**Zitierter Textauszug:**
§

BENEDETTA (Paul Verhoeven: Frankreich/Belgien/Niederlande 2021)

Der Körper und die Lebenssäfte Jesu in einer sehr interessanten Variante des katholischen Glaubens neu gefeiert! Mit einer passend zu ihrer Rolle ikonisch spielenden Virginie Efira.




Tops 15 der Erstsichtungen 2024 (nach Sichtungsreihenfolge geordnet)


DIE DRESSIERTE FRAU (Ernst Hofbauer: BRD 1972)

Explodierende Cine-Emotionen zu Tschaikowskis erstem Klavierkonzert #1 – erster Kinofilm des Jahres, erster Knaller. Gesehen beim 20. Hofbauer-Kongress.


ANGEL (Robert Vincent O'Neil: USA 1983)

§

**Aufgabenliste:**
1. Gib den Abschnitt der Filmliste zwischen „Explodierende Cine-Emotionen zu“ und „O'Neil: USA 1983)“ einschließlich noch einmal wieder und tausche dabei „Knaller“ gegen „Volltreffer“.
2. Welche Länderangaben stehen in der Filmliste in den Klammern hinter den Filmtiteln? Zähle alle auf.

**Vorliegende Daten:**
§

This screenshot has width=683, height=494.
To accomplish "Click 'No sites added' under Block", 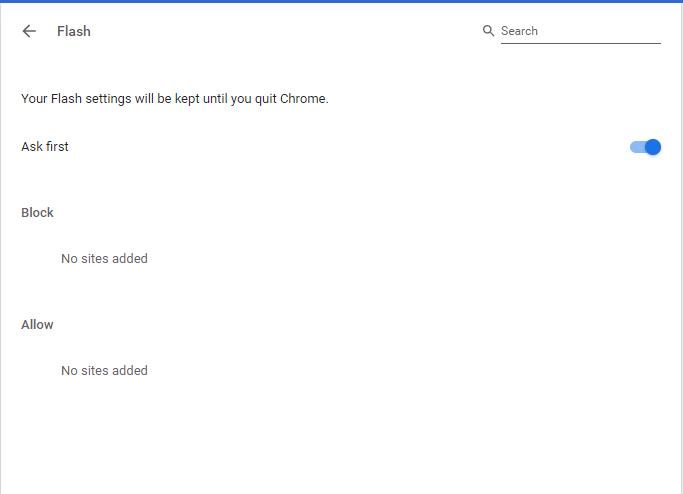I will [x=104, y=258].
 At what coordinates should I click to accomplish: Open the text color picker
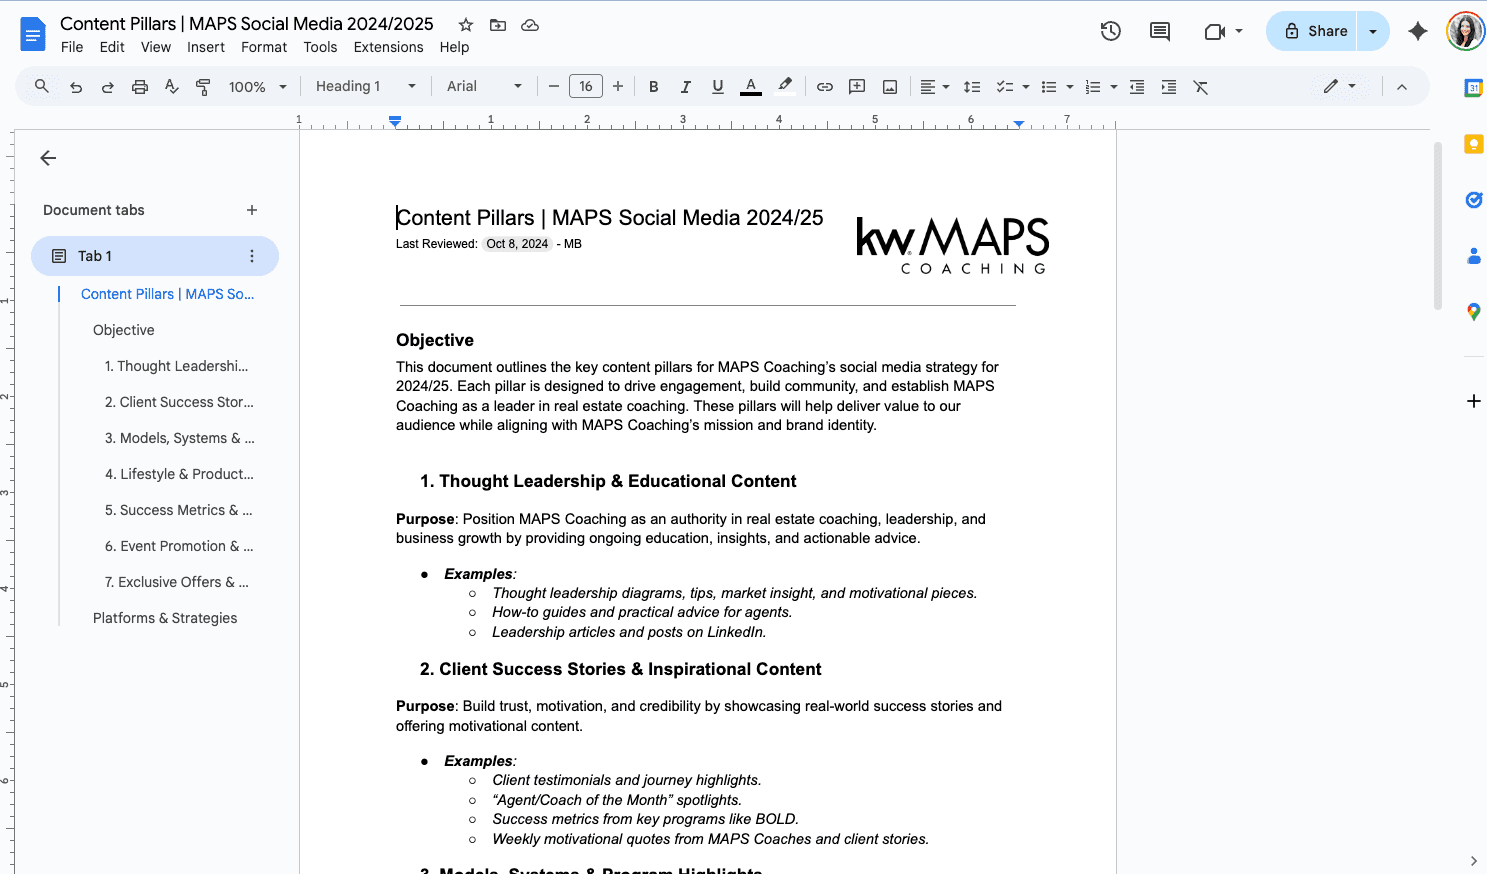pyautogui.click(x=750, y=87)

§

**Lösungen der Reihe nach:**
1.
Explodierende Cine-Emotionen zu Tschaikowskis erstem Klavierkonzert #1 – erster Kinofilm des Jahres, erster Volltreffer. Gesehen beim 20. Hofbauer-Kongress.


ANGEL (Robert Vincent O'Neil: USA 1983)

2. Frankreich, Belgien, Niederlande, BRD, USA